Il titolo nasce da un proverbio islandese, sundur og saman, che tradotto in italiano significa separati e insieme. L’album, infatti, parte dal dualismo creativo delle due ragazze per trovare infine quella magia dell’incontro e dell’interazione culturale.
Dopo l’esordio su Morr Music a base di bedroom-folk e il pregevole, ma non definito, passo avanti nella folktronica del successivo “Twosomeness”, le due ragazze islandesi si erano divise, esplorando universi sonori non affini ma alfine paralleli.
Elettro-pop e band di grido per Jófríður (Samaris), studi classici e pianoforte per Ásthildur, infine un nuovo incontro, documentato in soli due giorni di registrazioni, con l’aiuto del padre Áki Ásgeirsson, abile cerimoniere delle scarne intrusioni ritmiche di “Sundur”.
Il risultato è affascinante e inquietante: le coordinate folk dell’esordio, che avevano fatto sperare in una versione ghostly delle First Aid Kid, sono quasi scomparse, immerse in una dimensione lirica che prende spunto da malinconiche e uggiose partiture di piano, le quali danno spazio ad armonie sognanti e a volte dissonanti, raggiungendo un equilibrio e una maturità sorprendente.
L’iniziale ”Jósa & Lotta” è il prototipo perfetto della ricerca sonora che anima il progetto che, pur se ancora contaminato dalla collaborazione di Alex Sommers (Sigur Rós) nel precedente album, mette in luce un’autonomia creativa che riscatta un passato artistico gradevole ma non incisivo.
Il fascino lirico è più tangibile e concreto, nonostante la dimenzione sonora resti evanescente e onirica, con incanti chamber-pop alla Penguin Cafè Orchestra (“53”), fragili scampoli folk autoctoni (“Skammdegi”) e inattese scariche di adrenalina post-malinconia (“Wax”).

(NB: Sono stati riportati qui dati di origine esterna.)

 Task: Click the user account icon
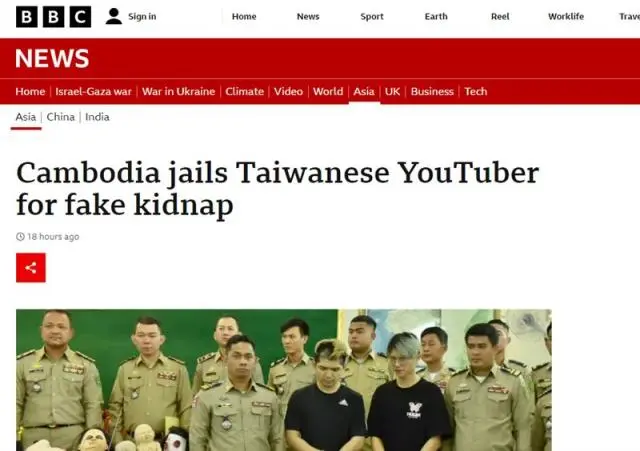click(113, 16)
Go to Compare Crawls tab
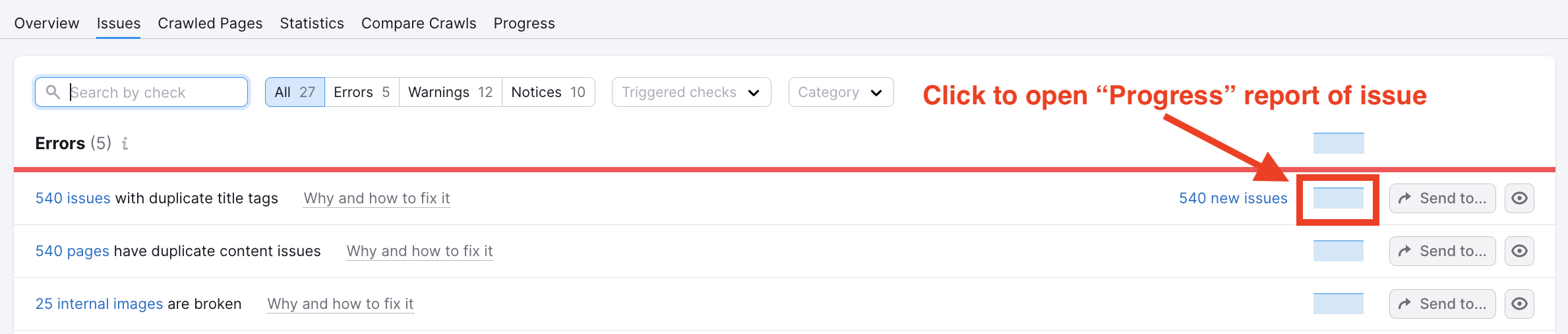Viewport: 1568px width, 334px height. pos(419,23)
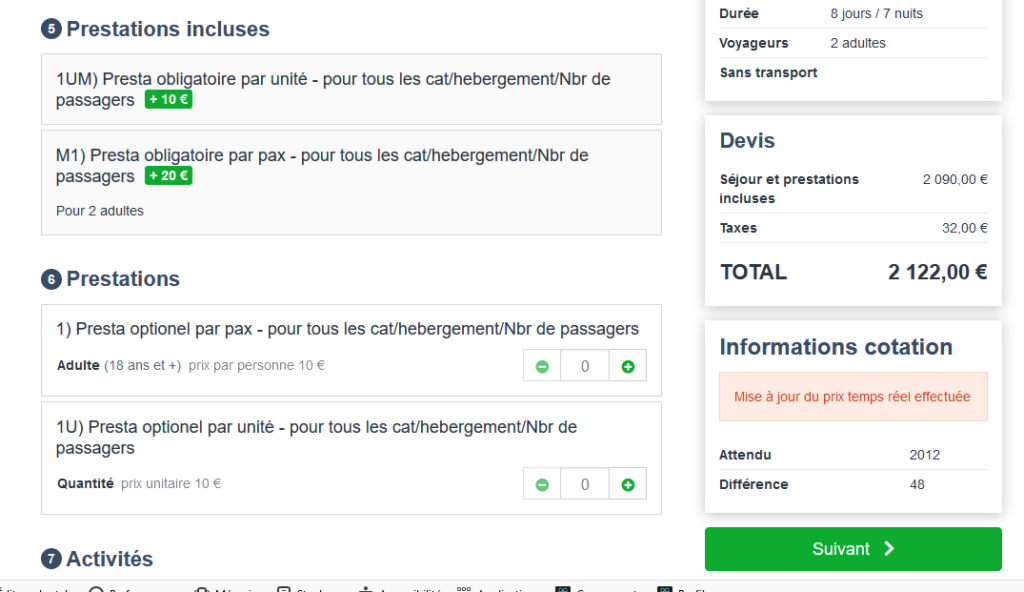Click the plus icon for Quantité par unité
This screenshot has width=1024, height=592.
[628, 485]
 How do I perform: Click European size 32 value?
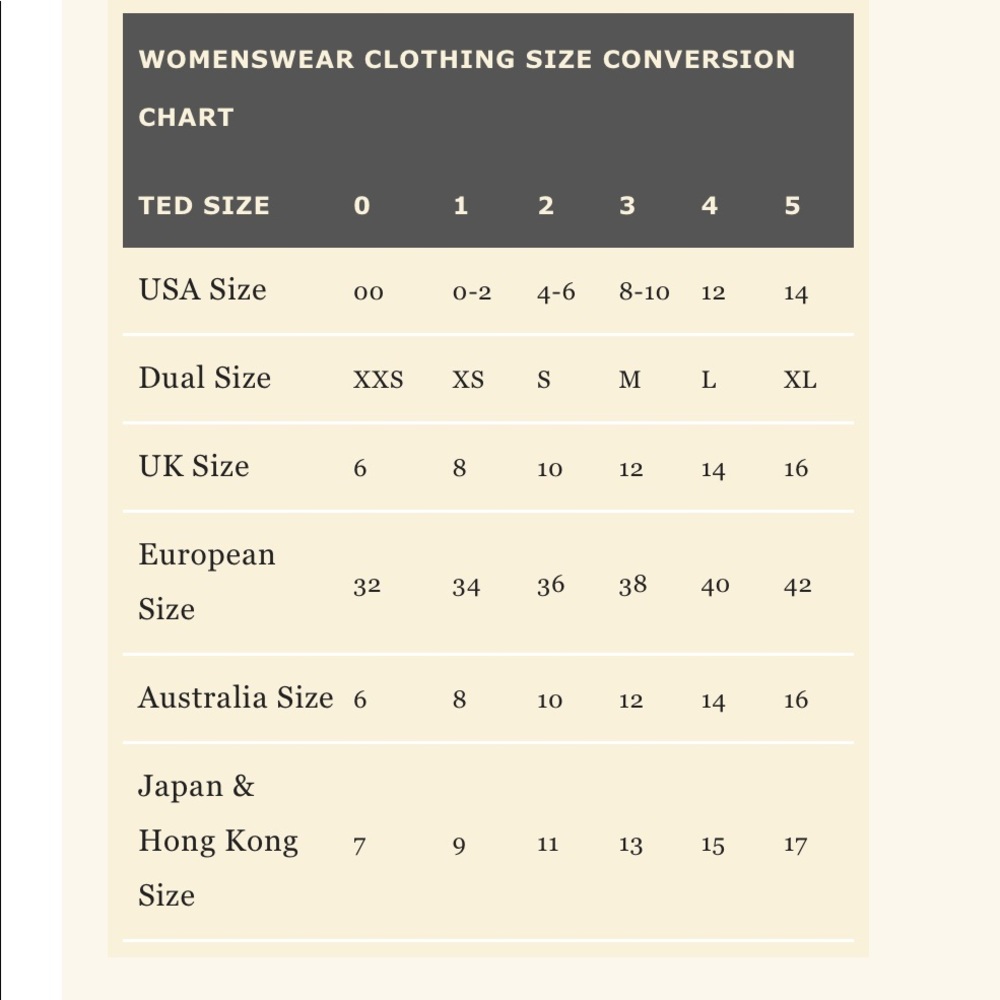coord(367,585)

L’elettronica fa capolino in “Spider Lights” senza turbarne l’eleganza, poi agita vestali vintage e analogiche insinuando maliziose litanie (“Forest”), per infine incorniciare landscape sonori corposi e quasi mistici profumati di harmonium (“Babies”), ma senza mai perdere di vista quell’austera e affascinante bellezza che nasce dal mistero e dalla natura arcaica del suono.
“Sundur” potra apparire poco innovativo o avventuroso ai famelici detrattori della musica moderna, ma dietro il fascino scheletrico di brani come “Fuglar” e “Orange” si nasconde una dimensione espressiva intensa, che nell’apocalittico finale di “Weeks” apre la strade a interessanti sviluppi sonori.
Un album dove l’apparente immobilità e fragilità della musica si traducono in una potente bellezza.